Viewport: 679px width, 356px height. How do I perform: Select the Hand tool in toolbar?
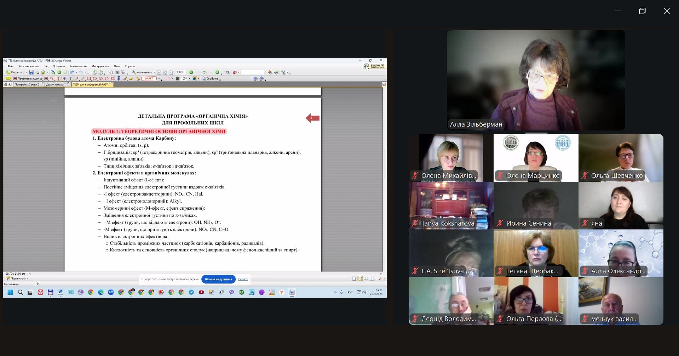tap(111, 72)
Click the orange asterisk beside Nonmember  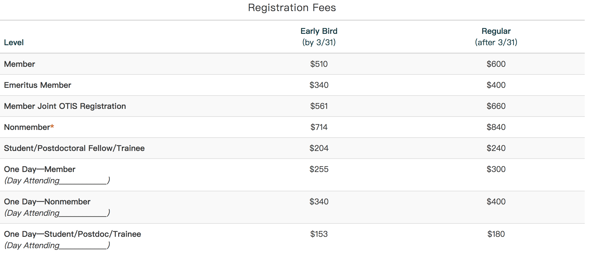tap(52, 127)
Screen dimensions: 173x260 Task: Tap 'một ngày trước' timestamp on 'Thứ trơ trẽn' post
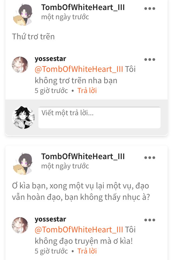point(65,17)
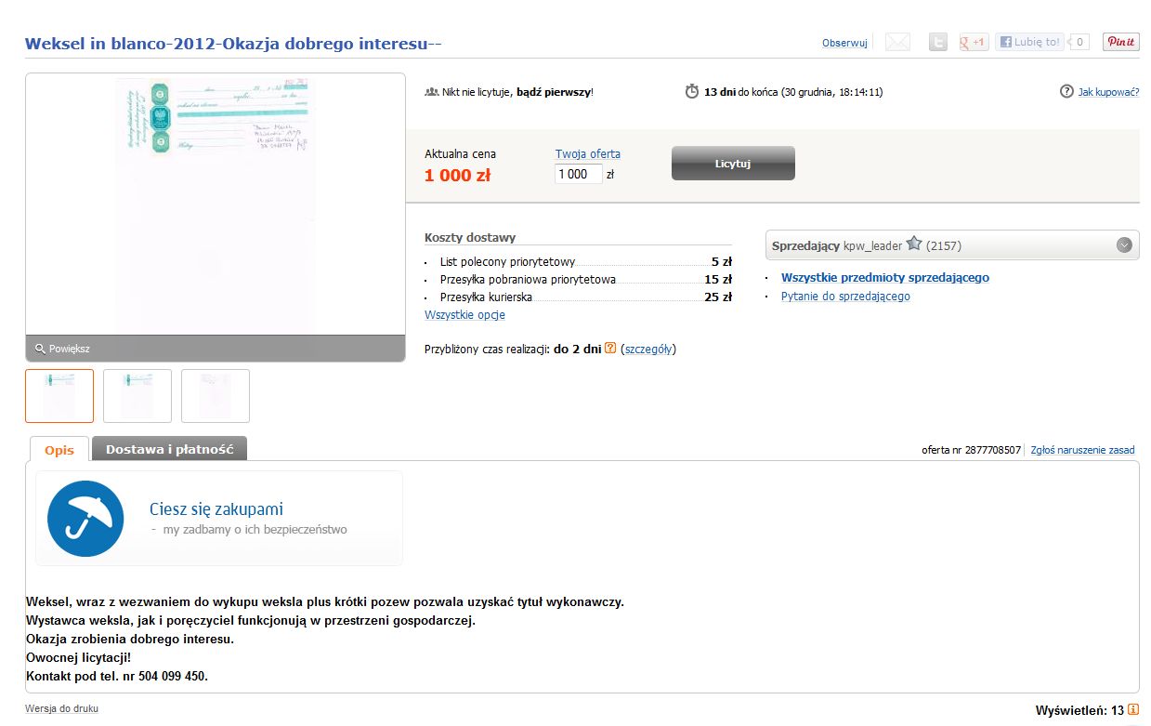This screenshot has height=726, width=1151.
Task: Open 'Pytanie do sprzedającego' link
Action: pos(845,297)
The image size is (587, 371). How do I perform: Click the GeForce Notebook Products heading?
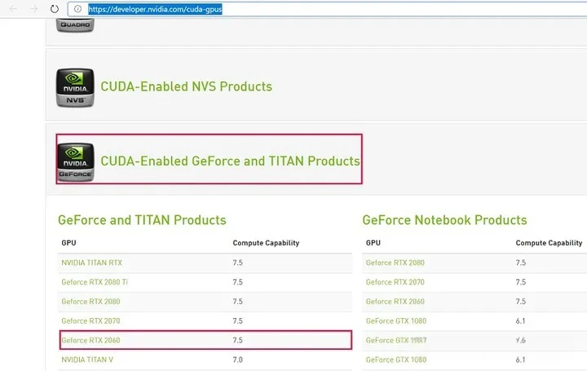pos(444,220)
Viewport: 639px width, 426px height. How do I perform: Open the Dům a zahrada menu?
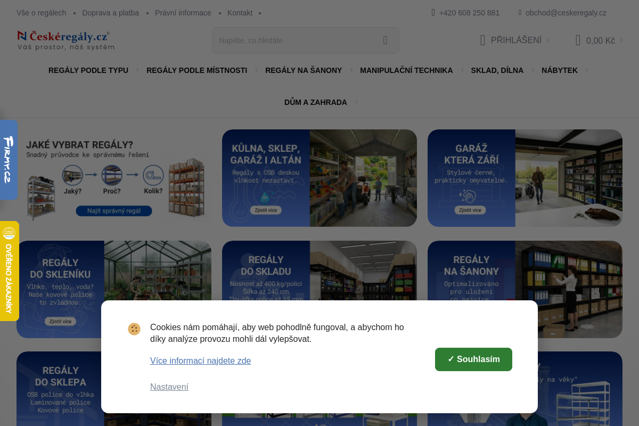tap(316, 102)
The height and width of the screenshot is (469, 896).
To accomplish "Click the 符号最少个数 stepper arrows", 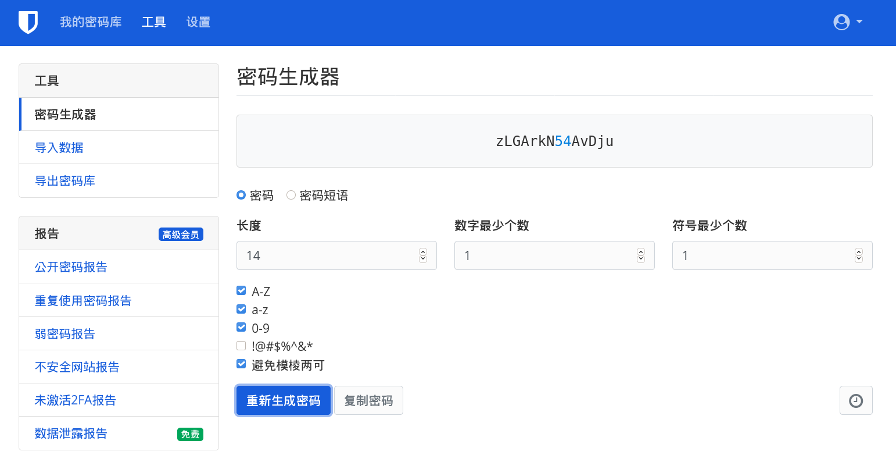I will pos(859,255).
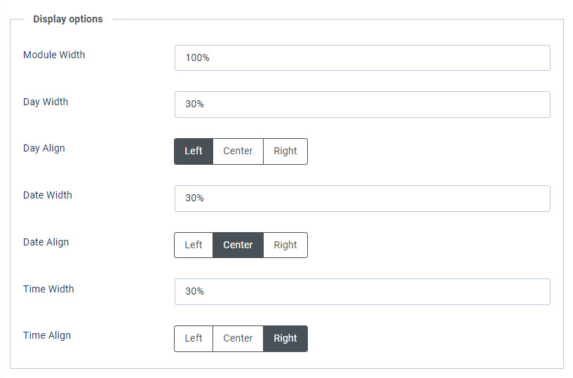Click the Date Align label

click(46, 242)
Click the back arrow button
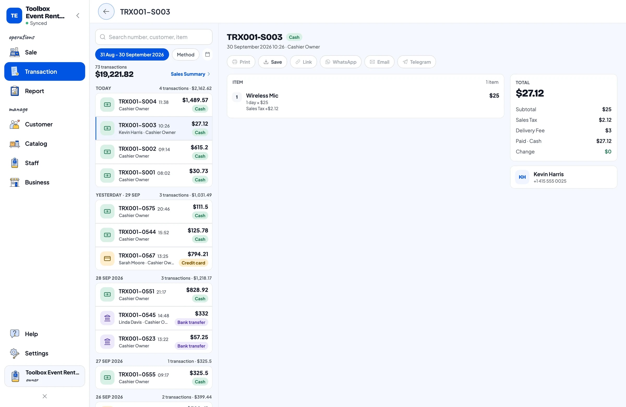 (x=106, y=12)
• • • • • • •
## REQUIRED ACTION:
Extract from the material above the stretch running from the line containing "Screen dimensions: 173x260" through the line containing "The height and". Keep the text exact and the pictures out.

## ANSWER BOX:
Screen dimensions: 173x260 Task: Tap 'một ngày trước' timestamp on 'Thứ trơ trẽn' post
point(65,17)
This screenshot has height=726, width=1151.
Task: Open 'Pytanie do sprzedającego' link
Action: pos(845,297)
The image size is (587, 371). How do I perform: Click the GeForce Notebook Products heading?
pos(444,220)
Viewport: 639px width, 426px height. How do I perform: Open the Dům a zahrada menu?
tap(316, 102)
The height and width of the screenshot is (469, 896).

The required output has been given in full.